What If I Don’t Return?

Adult human female anatomy diagram chartAt home insemination

Every morning, as I take my children to daycare, I engage in the same heartfelt exchange.

“Mom, are you going to pick us up?”
“Absolutely, sweetheart! I always come back for you!”
“Mom, are you coming back?”
“Of course! I always return.”

Then, I embrace them tightly, planting kisses on their cheeks before turning to leave. However, for the past few months, a chilling thought has crept into my mind: what if one day, something happens, and I don’t return?

Regardless of whether I’m stepping out for a quick errand or a full day, I always bid them farewell with reassurance. Their inquiries about my return aren’t merely about logistics—they seek the comfort that their mother will always be there when they need her.

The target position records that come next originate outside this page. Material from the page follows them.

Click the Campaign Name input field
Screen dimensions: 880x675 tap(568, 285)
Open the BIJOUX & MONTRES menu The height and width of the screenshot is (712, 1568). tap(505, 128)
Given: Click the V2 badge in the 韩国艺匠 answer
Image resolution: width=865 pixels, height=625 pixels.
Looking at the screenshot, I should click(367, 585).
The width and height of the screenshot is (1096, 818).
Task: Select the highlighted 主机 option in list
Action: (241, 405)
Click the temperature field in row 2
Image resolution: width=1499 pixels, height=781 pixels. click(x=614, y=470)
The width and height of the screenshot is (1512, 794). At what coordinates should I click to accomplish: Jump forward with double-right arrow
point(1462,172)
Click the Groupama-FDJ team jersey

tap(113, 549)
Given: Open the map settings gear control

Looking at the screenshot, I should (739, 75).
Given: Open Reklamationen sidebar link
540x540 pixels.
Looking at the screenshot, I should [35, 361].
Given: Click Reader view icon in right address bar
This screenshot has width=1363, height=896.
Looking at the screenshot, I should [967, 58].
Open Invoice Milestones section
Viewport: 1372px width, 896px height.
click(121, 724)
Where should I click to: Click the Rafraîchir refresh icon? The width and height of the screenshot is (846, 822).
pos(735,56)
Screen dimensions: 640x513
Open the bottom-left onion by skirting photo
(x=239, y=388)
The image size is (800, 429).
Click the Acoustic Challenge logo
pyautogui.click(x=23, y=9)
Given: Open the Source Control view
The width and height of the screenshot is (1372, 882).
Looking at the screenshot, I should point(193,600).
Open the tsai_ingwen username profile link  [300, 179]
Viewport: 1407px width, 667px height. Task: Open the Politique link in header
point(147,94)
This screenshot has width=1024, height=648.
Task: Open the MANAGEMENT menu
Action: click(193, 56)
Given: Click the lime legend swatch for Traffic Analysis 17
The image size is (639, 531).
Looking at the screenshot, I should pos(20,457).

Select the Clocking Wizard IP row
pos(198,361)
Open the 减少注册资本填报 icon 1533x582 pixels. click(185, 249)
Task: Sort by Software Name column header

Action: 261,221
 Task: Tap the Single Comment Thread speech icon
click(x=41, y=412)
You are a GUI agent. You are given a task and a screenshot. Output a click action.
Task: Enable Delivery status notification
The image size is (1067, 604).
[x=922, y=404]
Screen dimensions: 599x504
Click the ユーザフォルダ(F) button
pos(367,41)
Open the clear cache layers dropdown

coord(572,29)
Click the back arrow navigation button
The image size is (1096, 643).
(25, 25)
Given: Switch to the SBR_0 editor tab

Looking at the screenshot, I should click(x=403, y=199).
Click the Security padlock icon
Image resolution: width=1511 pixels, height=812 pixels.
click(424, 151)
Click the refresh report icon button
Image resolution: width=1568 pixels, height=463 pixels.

This reality weighs heavily on me, especially as a single parent. I am fortunate to have a loving family who would care for my children if I were unable to. Still, the core of their questions goes beyond who might pick them up; they want to know if I, their mother, will consistently be present in their lives.

Children inherently desire the assurance of their parent’s presence, a fundamental truth that shapes their world. I’m fully aware that one day I won’t be here. I hope that day remains far in the future—ideally many decades from now. I long to witness every milestone in my sons’ lives: their first days of school, their weddings, and the moments that will define them as adults.

While my boys are still quite young, their questions often stem from a need for stability and reassurance. Despite my unwavering presence in their lives, they are also conscious of a parent who is not always there—a reminder of uncertainty. This contributes to their heightened concern each day, even though they’ve never had a reason to doubt my commitment.

As a mother, the thought of leaving this world too soon is one of my deepest fears. The same dread lingers as a daughter, as I reflect on my own mother—someone I still depend on as much as I did in my childhood.

My children will always seek me out, from the small acts of tying shoes to the significant moments of their lives. Even when I’m unable to physically be there, I hope they carry my spirit with them. I want them to know that my love is unwavering and that I would traverse any distance to be by their side.

As long as I have breath in me, I will strive to be there for my boys. In the event that I cannot, I pray they remember my love and the lengths I would go to return to them, knowing deep inside that I was always their biggest supporter.

For more insights on navigating the journey of parenthood, including the concept of home insemination, check out this resource. Another excellent source is this site, which offers valuable information on the topic. If you’re looking for more help with fertility, Mount Sinai provides excellent resources.

Summary:

The article reflects on the deep fears and concerns of a mother regarding her ability to always be there for her children. It emphasizes the importance of a mother’s presence in a child’s life and the emotional impact of potential loss, while also highlighting the need for reassurance in parenting.